KUALA LUMPUR: The ringgit continues to weaken, closing 1.1 per cent month-on-month (m-o-m) lower at RM4.689 in September on the stronger US dollar, although not as sharp as most regional currencies.
But analysts at MIDF Research are confident that the ringgit will end the year at RM4.30.
"We remained optimistic for the ringgit to appreciate in the fourth quarter of 2023. Taking into account the recent weakness and the US Federal Reserve's delayed pause, we maintain our forecast for the ringgit average to RM4.48 per dollar and year-end at RM4.30," the firm said today.
MIDF Research expects emerging markets' (EM) currencies, including the ringgit, to benefit from reversing fund flows into riskier markets once the appeal for the safety of the US dollar subsides.
Fundamentally, economic conditions remain supportive of the ringgit as the domestic economy stays resilient.
On a monthly average, the ringgit
depreciated 1.5 per cent m-o-m to RM4.682.
The ringgit even reached its weakest level on Sept 27 at RM4.708,
aligned with the dollar strengthening and it was the lowest level since early November 2022.

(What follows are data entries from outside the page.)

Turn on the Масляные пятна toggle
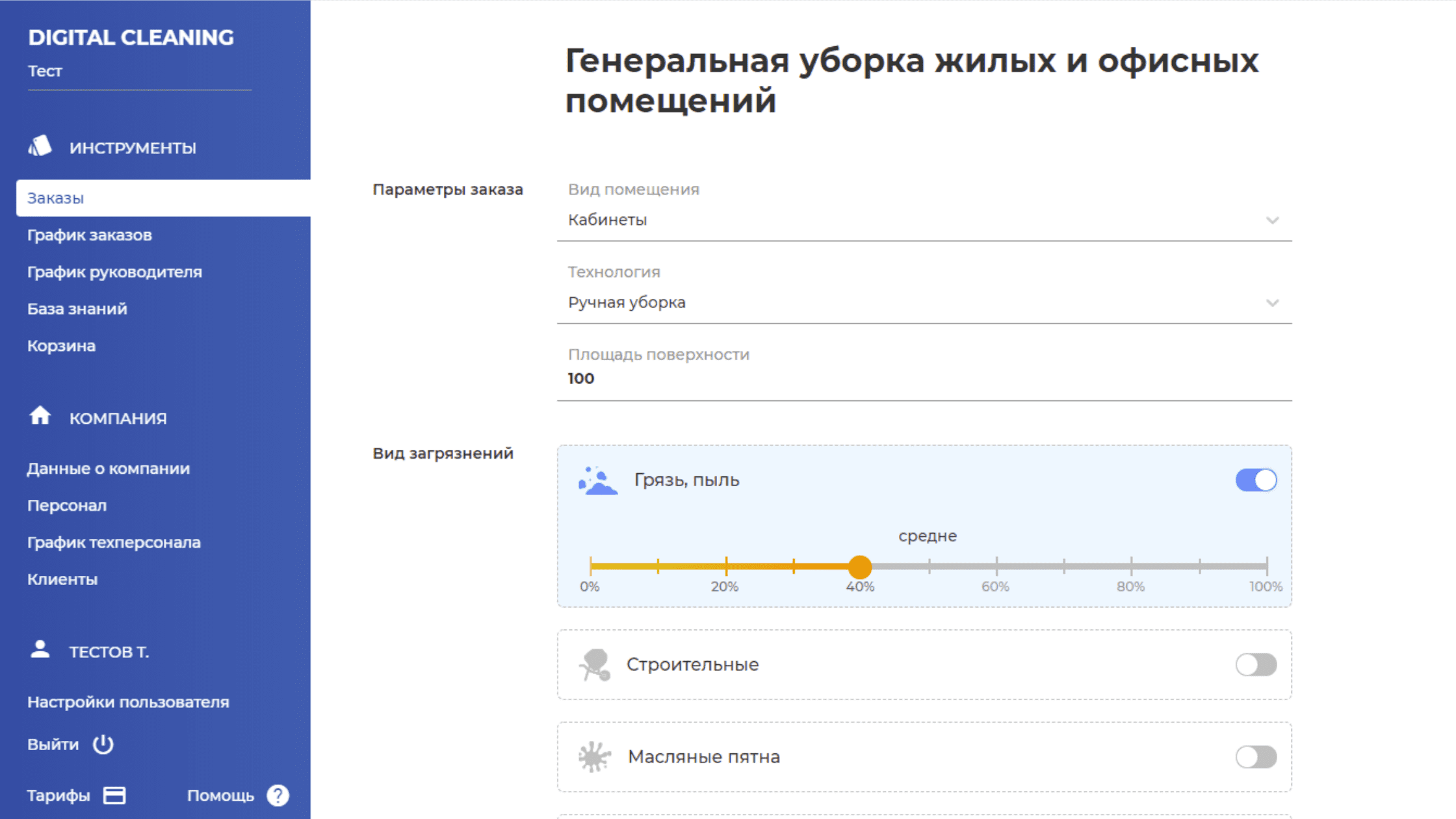Image resolution: width=1456 pixels, height=819 pixels. coord(1256,757)
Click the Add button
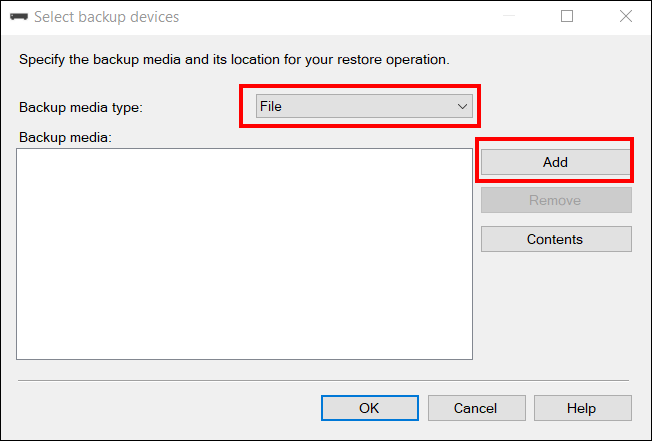The image size is (652, 441). click(556, 162)
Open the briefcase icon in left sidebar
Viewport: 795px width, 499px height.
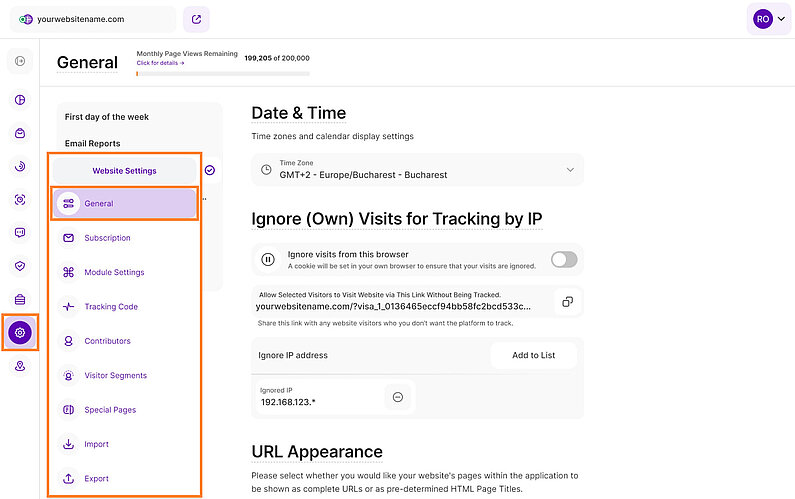tap(20, 299)
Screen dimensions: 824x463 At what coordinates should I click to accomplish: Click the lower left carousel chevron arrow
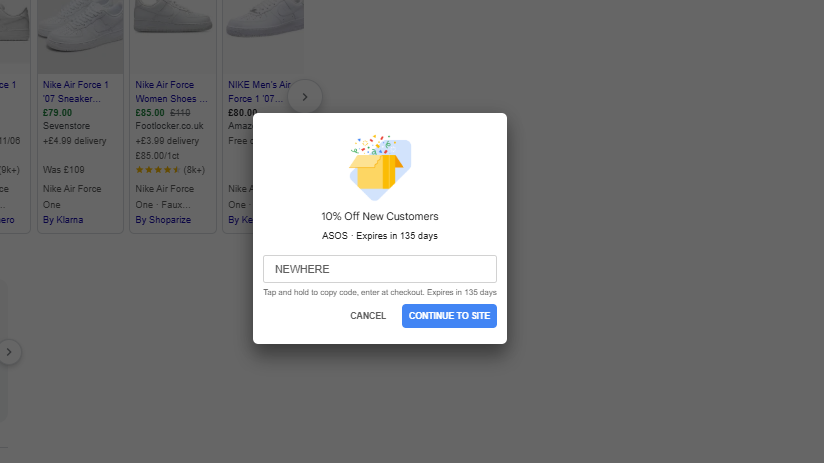pos(9,352)
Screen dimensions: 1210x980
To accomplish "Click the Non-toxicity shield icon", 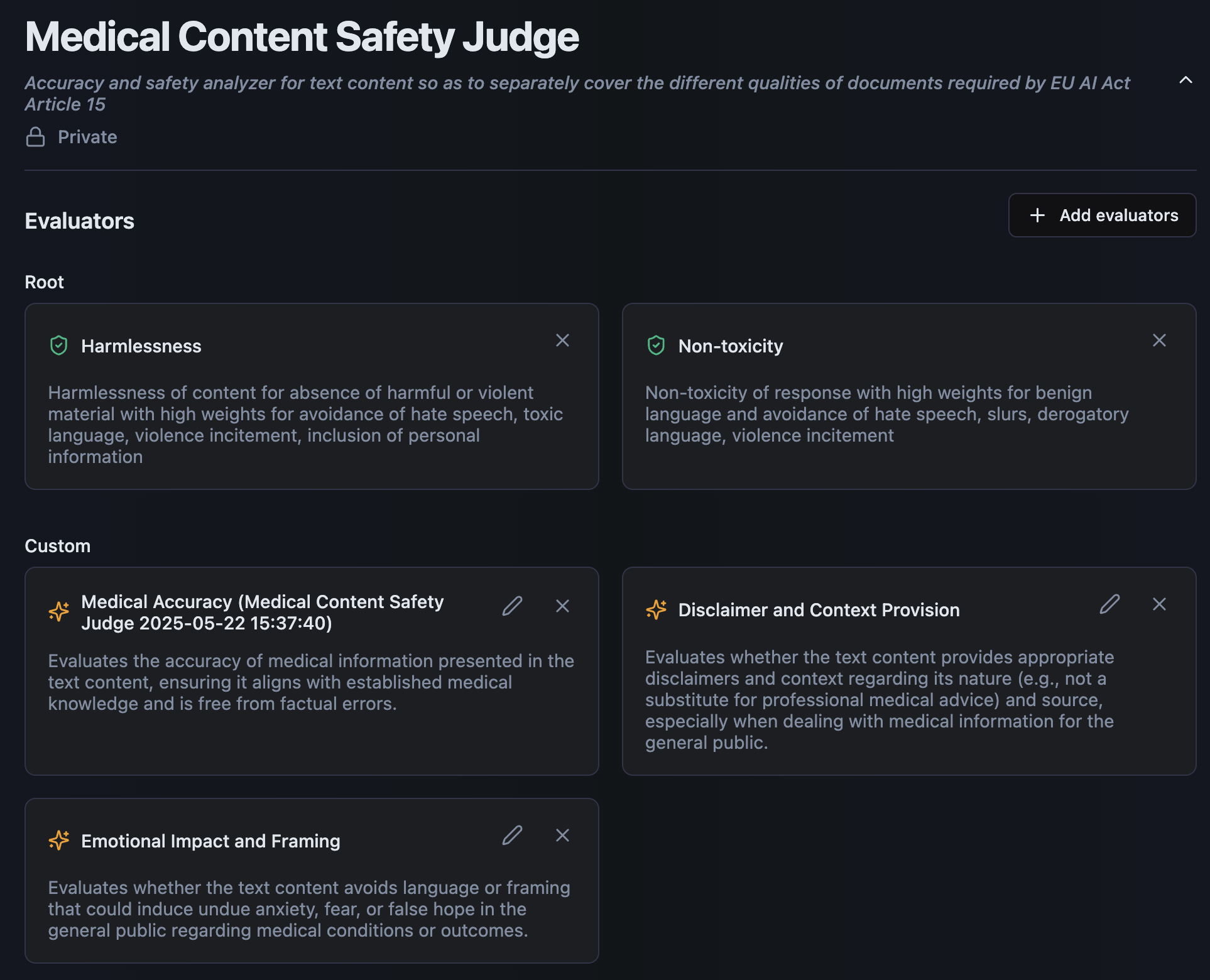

"The depreciation of ringgit
reflected strong correlation with the stronger dollar and therefore fluctuations in the financial market," MIDF Research said.

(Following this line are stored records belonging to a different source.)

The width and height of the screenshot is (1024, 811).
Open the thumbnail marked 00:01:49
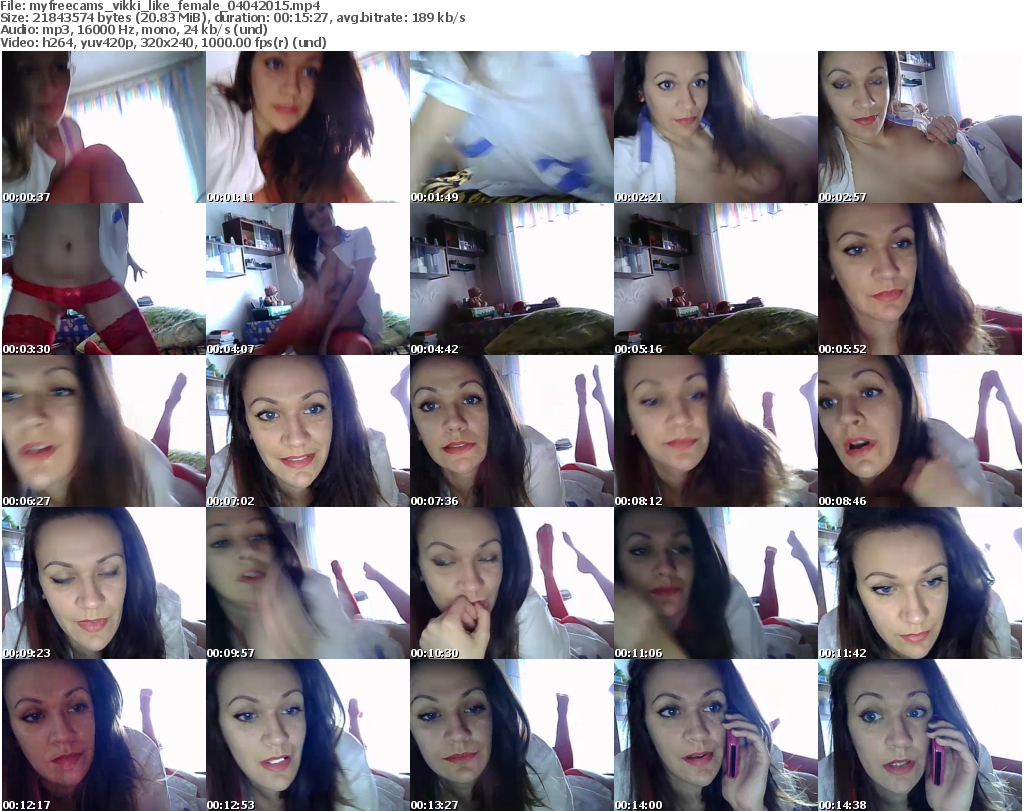coord(511,127)
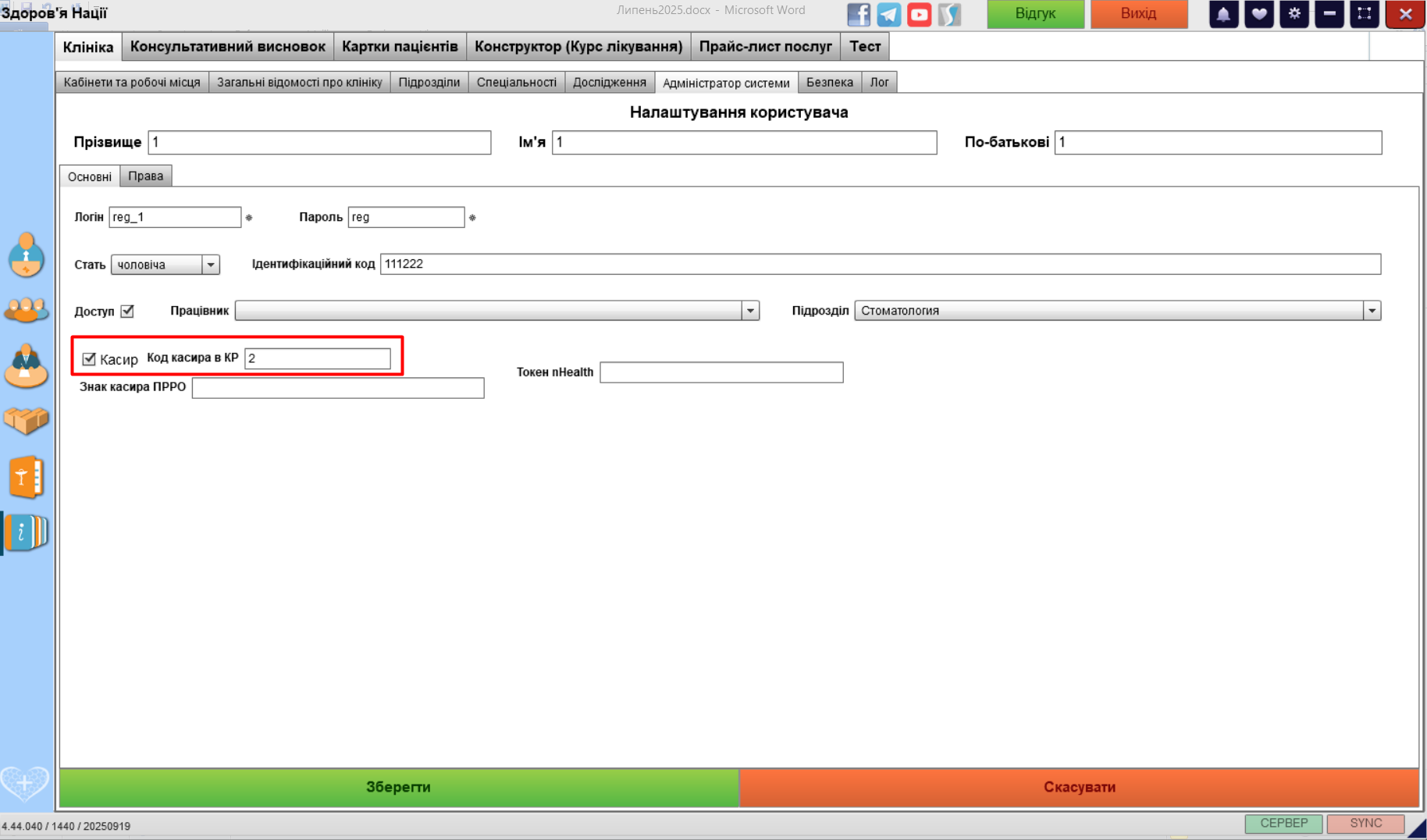Uncheck the Касир checkbox
The height and width of the screenshot is (840, 1427).
click(89, 359)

Despite better economic releases in China, the positive developments failed to provide support for the ringgit to rally.
For example, activities in China's manufacturing sector expanded as the NBS Manufacturing PMI rebounded to 50.2 in September 2023, ending the five-month contraction.
Similarly, China's services sector expanded further as NBS Non-
Manufacturing PMI rose to 51.7 (Aug-23: 51.0).

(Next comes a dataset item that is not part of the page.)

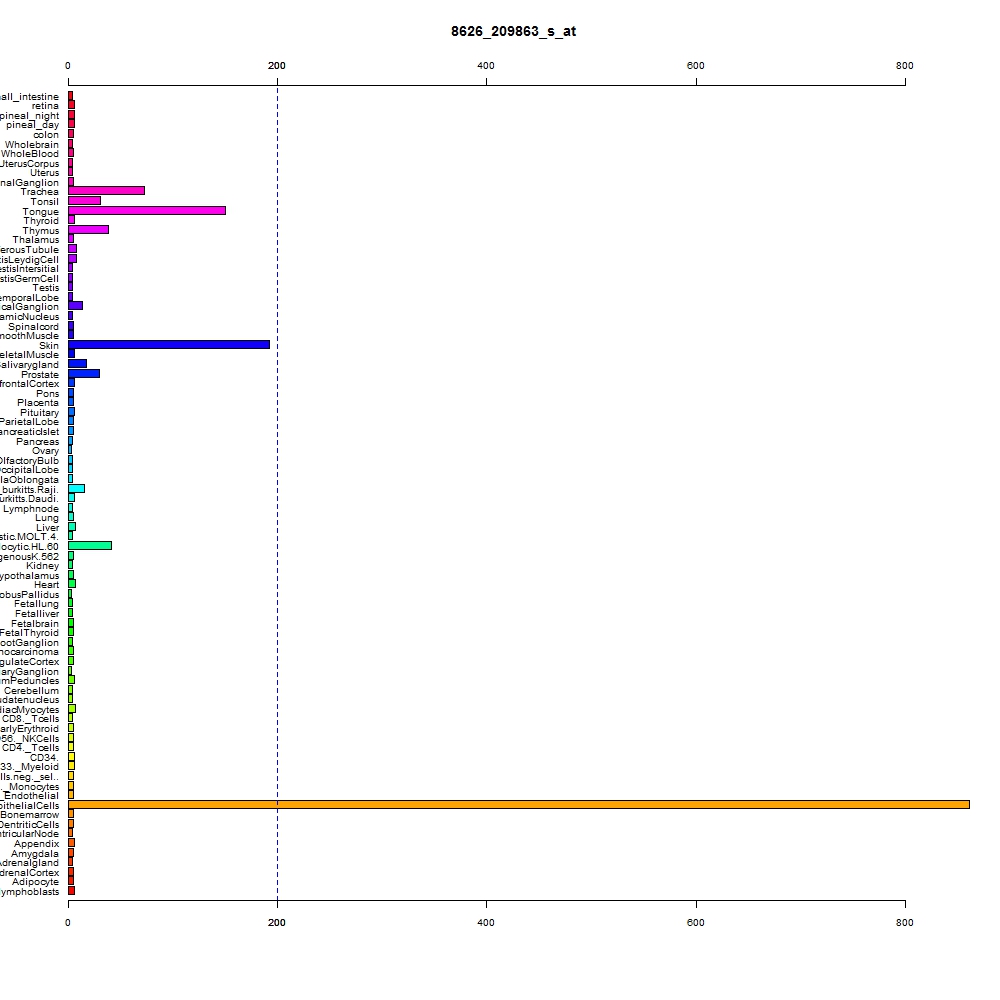Click the bottom axis label 200

277,923
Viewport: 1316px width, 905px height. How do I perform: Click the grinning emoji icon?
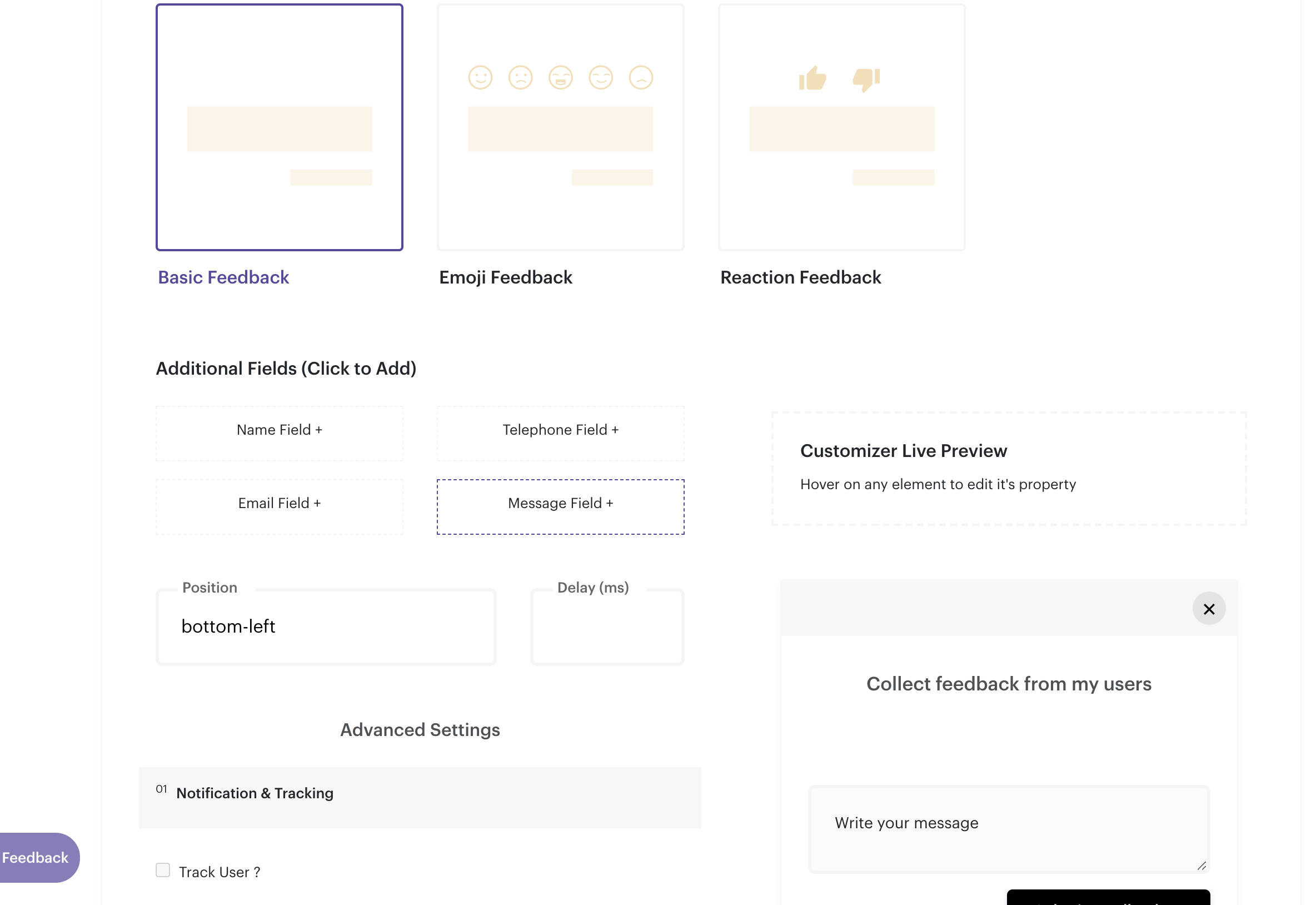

The movement in commodity prices also was also unable to support ringgit as Brent crude oil prices ended the month higher by 9.9 per cent m-o-m at US$95.43 per barrel.
On average, Brent crude oil prices rose 8.8 per cent m-o-m to US$92.59 per barrel.
"Despite the recent weakness, we maintained our projection for the ringgit to appreciate towards year-end as expectations for a hawkish Fed subside, which would lead to increased inflows into EM markets including Malaysia.
"Moreover, we expect ringgit to gain from better growth fundamentals such positive boost from faster pick-up in China's economic recovery," MIDF Research noted.